Friday, 18 March 2011

positivity

sometimes i cant keep up with my own mind. its mood swings really are giving me whiplash.
how i feel about life, people and myself is changing at an almost daily rate. yesterday i was being followed by a dark cloud that covered everything in a dperessing mist, but today, after reading Rachaels latest blog posts and sitting in the sunshine i've developed an entirely new outlook. 
i make these little promises to myself all the time...things like "this term im going to put everything i have into my work" or " today im not going to let anything annoy me" but i know, deep down that i wont be able to keep these. it only takes one thing to happen...one person to say the wrong thing, one bad or boring lecture and my resolve just crumbles.
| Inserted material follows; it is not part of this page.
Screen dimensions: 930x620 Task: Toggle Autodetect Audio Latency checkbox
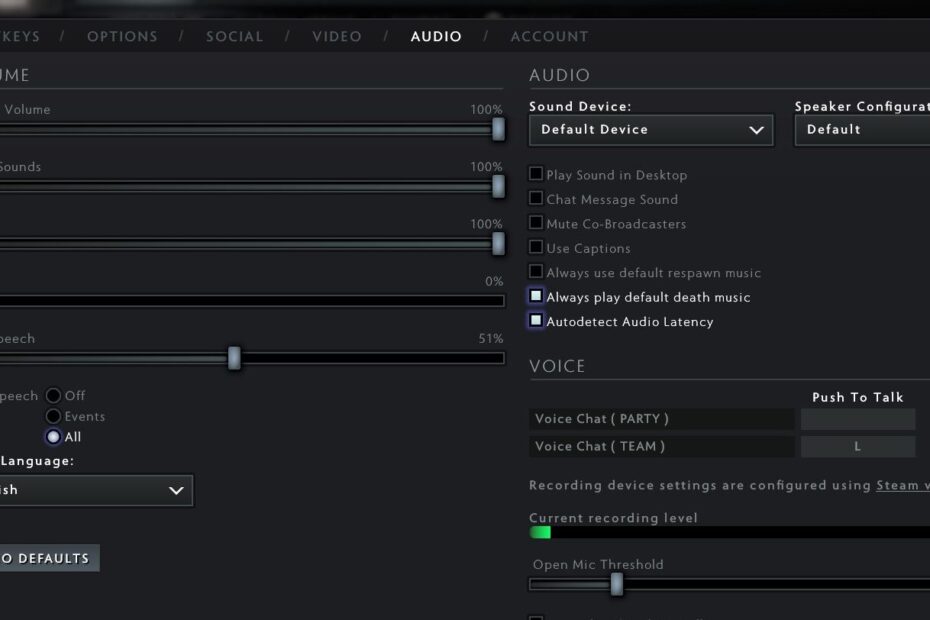pyautogui.click(x=536, y=321)
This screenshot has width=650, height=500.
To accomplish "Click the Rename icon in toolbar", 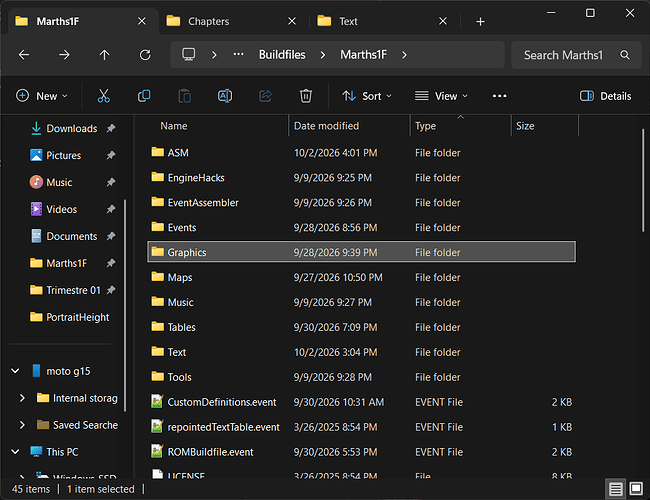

i know i shouldnt let these things get me down, but they do. theres been a lot of things going wrong for me recently, and its getting harder to shrug them off, but i know i can always rely on my friends to keep be going.
jasmine's sheer stubborness and love keeps me supported, in check and on the rails, rachaels pure insanity is always a good remedy for the monday morning blues and vicky's unwavering loyalty and concern mean i always know theres someone outside of my uni bubble that cares and worries about me, so i never have to feel isolated.
i dont know how i would have survived as long as i have without my wonderful wives. i owe you, each and every one of you, a large amount of gratitude and love. 
                so, today IS going to be a positive day, because i know that no matter how bad things are, i have you guys to pick me up again.